No excuses. I'm a bad blogger. I'll be better. It's been hard to write, being emotionally felled by current events: the terrifying outcome of the election, the outlandish spending on the inaugural, and the ongoing unfolding of "things I should have learned growing up", such as the horrible, racist treatment of turn-of-the-century boxer Jack Johnson, and practically every one else of color to this day.
But there are some positive things to note. I recently came this wonderful link via jodi at iwilldare. I've been working rather steadily (much more on this later). And then there's the gremlin. Ah, the gremlin, the little light of my life.

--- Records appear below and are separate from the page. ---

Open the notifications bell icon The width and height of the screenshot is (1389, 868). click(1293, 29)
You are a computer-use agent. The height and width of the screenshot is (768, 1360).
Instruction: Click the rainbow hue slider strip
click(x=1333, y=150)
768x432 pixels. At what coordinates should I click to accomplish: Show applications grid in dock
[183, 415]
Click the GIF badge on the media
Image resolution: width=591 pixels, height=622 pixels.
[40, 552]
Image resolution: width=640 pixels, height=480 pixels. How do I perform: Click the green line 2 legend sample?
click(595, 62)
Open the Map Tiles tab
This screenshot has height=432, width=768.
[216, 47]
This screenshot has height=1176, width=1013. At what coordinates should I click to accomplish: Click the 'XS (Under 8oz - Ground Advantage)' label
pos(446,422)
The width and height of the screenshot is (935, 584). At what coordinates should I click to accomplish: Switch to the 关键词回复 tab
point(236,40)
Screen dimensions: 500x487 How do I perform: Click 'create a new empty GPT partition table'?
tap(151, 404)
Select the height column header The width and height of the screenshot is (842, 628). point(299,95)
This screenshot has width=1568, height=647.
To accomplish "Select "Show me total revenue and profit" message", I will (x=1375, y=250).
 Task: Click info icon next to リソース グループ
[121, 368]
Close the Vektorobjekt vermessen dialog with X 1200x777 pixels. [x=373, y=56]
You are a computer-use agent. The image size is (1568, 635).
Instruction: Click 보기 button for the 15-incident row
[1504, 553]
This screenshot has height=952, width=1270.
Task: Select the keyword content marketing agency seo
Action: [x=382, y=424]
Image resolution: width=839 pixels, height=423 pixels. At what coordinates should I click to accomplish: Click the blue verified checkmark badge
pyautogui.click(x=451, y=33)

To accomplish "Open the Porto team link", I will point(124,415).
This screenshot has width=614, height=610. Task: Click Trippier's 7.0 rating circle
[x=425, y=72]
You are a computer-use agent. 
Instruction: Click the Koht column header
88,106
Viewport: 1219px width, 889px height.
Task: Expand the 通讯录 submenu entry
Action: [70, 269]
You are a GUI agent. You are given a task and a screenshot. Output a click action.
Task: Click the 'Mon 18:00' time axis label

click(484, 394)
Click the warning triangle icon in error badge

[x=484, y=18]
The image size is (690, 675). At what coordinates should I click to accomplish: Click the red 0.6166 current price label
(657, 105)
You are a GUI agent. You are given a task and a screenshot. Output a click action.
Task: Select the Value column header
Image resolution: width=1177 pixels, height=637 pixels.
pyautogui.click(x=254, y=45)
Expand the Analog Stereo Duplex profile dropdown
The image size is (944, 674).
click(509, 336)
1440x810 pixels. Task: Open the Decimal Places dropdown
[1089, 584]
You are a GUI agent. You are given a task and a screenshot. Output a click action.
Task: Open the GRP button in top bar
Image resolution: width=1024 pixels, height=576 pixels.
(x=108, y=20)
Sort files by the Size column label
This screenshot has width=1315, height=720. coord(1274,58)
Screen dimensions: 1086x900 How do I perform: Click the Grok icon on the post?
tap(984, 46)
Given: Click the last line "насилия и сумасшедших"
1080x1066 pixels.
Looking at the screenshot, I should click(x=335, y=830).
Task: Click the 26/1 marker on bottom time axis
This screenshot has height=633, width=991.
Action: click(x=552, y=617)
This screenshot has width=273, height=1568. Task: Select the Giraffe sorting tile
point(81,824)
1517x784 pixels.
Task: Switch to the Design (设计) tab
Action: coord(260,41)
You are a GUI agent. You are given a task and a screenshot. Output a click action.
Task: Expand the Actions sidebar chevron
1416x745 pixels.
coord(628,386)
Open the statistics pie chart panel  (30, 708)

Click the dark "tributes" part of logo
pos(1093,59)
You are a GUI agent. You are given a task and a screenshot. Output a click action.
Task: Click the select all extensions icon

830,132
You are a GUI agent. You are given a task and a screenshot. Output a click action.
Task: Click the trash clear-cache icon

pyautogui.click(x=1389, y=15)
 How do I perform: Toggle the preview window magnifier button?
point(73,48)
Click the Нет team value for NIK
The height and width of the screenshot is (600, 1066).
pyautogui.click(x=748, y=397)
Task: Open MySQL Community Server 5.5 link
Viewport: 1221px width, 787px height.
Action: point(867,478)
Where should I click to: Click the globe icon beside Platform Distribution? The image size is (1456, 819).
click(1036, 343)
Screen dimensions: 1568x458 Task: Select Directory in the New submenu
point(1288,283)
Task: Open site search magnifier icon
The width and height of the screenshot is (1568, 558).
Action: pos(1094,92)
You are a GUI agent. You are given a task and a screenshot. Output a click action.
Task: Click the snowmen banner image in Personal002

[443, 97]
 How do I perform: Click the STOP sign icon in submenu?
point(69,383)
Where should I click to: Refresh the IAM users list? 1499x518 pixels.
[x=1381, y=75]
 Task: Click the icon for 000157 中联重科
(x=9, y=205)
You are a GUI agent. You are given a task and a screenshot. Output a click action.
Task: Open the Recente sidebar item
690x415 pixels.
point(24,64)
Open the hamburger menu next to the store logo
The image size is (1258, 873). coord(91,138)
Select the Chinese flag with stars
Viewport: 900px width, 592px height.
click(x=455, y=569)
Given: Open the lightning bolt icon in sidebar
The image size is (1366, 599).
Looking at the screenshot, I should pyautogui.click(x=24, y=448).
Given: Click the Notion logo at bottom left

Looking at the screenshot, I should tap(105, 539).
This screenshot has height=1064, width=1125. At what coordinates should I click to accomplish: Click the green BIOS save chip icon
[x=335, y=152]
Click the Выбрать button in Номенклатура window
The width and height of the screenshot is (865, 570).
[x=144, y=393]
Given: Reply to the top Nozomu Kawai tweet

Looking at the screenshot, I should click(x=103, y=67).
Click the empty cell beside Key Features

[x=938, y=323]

Mia is now 2 years old and having a ball. She is everything you would expect out of a two year old: squealy, squirmy, squishy and scrumptious. If I'm ever arrested, it would be for taking a huge bite out of her gorgeous and wonderful butt. But I am trying very hard to refrain.
Lately, Mia has been trying to sleep in her own big girl bed. Every night she tucks in and tries to sleep, but most nights, just as I start to slip away, she gets up and starts to cry. And back to the crib she goes. She nods off and I breathe a sigh of relief. But two nights ago, she actually fell asleep in her own bed.
Yep, she was sound asleep. I snuck out. And later, in my own bed, there was to be no sleeping for mommy. Because once they are out of the crib, they have full run of the house. Images of her tarzanning across her room via the drapes, falling on her head, somehow getting outside ... no, no thank you. No sleep. When she roused in the morning, I was in her room before she even realized where she was.
The next night (last night) she didn't fall asleep as easily in her bed. When I made a move to leave, she started to cry. "Back in the crib?" And big, big nods all around.
So last night, for at least one more night, mommy and baby slept. Soundly.